My naive question, first to Supervisor Nate Miley, then to our appointed MAC, and then to participants of the Eden Area Livability Initiative (EALI), was the catalyst for a much deeper engagement in local politics than I expected, and it sparked the creation of Castro Valley Matters.
I have spoken to local community residents and leaders, met with state representatives, and reached out to residents and leaders of other unincorporated communities throughout California. In the past three years, my knowledge about local California governance has grown and my view of what I believe Castro Valley needs for better governance has evolved.
As I’ve stuck around this process for the long-haul, people have asked me why I keep on participating. Here’s why:
Castro Valley needs greater and accountable local self-governance.
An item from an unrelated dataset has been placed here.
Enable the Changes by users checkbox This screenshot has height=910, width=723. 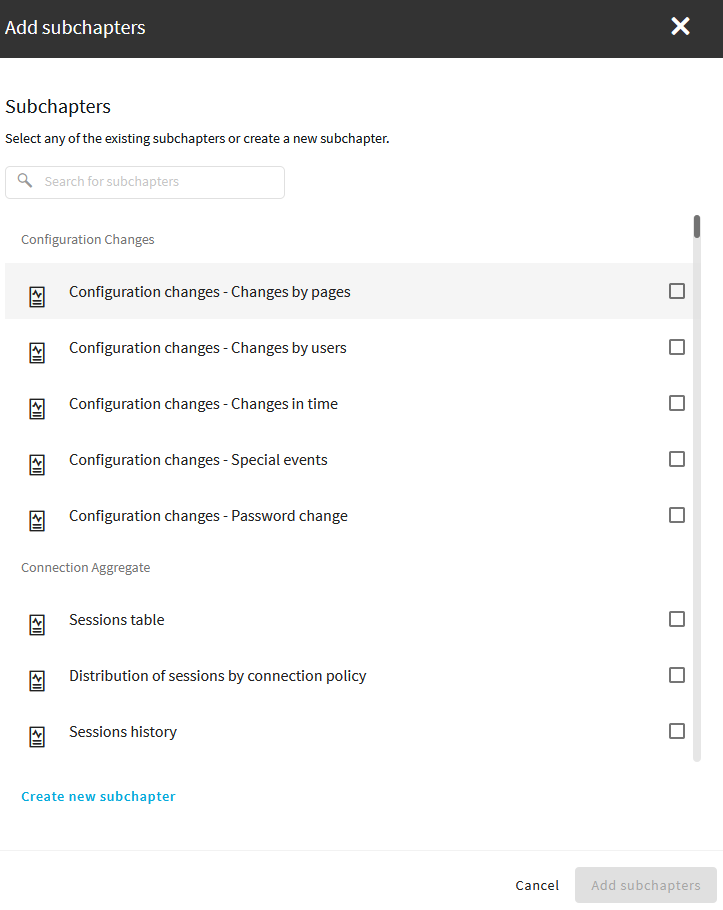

Municipal incorporation would be the clearest path to accountable local self-governance, but State of California budget priorities have taken away the ability to incorporate from California’s unincorporated communities, like Castro Valley. In the meantime, the EALI Governance Working Group is our venue to implement improved local governance for Castro Valley. While we might not be able to incorporate Castro Valley just yet (as we’ve seen in CVM’s extensive blogging about unincorporated communities throughout California), there are solutions that could be adopted that could greatly enhance the power of Castro Valley residents over their own affairs.
(Quick refresh: these options include Elected MACs, as in Stanislaus County; Community Advisory Councils, as in San Luis Obispo County; Town Councils, as in Los Angeles County; and the Virtual City proposed for Isla Vista in Santa Barbara County. Beyond California, Nevada has unincorporated towns, and countless other states have rural townships with elected councils.)
At the November 2013 community charrette, over 400 participants from the Eden Area voted for the priority goal to “enhance local self-governance.” We’ve now moved into the implementation phase of EALI. Last June, the Governance Working Group took a straw poll on some specific approaches for enhanced local self-governance. The top two choices were divided on community lines, with nine votes for an elected Castro Valley MAC and ten votes for one MAC for the entire Eden Area.
At first, these ideas seemed incompatible. But they are reconcilable when you think about the underlying ideas that these “solutions” are about. One solution seeks to empower decision-making in your own community, while the other solution seeks larger collective action among multiple communities. Here’s how I think these conflicting ideas can work together to build a better local governance that no one could have imagined when we started the EALI process.
The longer I’ve participated in the EALI process, and the more I’ve learned about community organizing, it has also become clear to me that each Eden Area community should be empowered to determine its path to greater local control. It’s an administrative convenience for Alameda County to bundle Castro Valley, San Lorenzo, Ashland, Cherryland, and Fairview as one Eden Area. We are bound by a common governance problem, a lack of local control in decision-making that affects the course and viability of our communities, but we are distinct communities. Power and influence over what happens in our communities should be derived from residents in our community. This enhances the legitimacy of our governance.
However, we should consider solutions that tackle common issues that affect unincorporated communities as one Eden Area, like a reinvigorated Unincorporated Services Committee (an entity that I suspect most folks in Castro Valley have never heard of) to aggregate the common problems we see in our communities and advocate for a more responsive Alameda County in fulfilling its role as our municipal government.
After engaging the question of how my community should be governed for over three years now, I offer these questions to guide what solutions should be implemented to achieve the EALI goal of enhancing local self-governance.
- What governing body/bodies should make decisions in my community?
- What are the types of power this governing body/these bodies should have?
- How does our community get more tools to develop and implement a vision for Castro Valley’s future?
- Who participates? How do you get on that governing body?
- How do we build transparency and accountability measures into our unincorporated governance?
I want enhanced local self-governance for my community. I’d like to see it for my neighbors in Ashland, Cherryland, Fairview, San Lorenzo and every California community that is directly governed by a county. And this is why I haven’t walked away from the EALI process.
I invite you to be a part of this important conversation at tonight’s EALI Governance Working Group meeting at 6:30. Don’t be afraid to share your vision.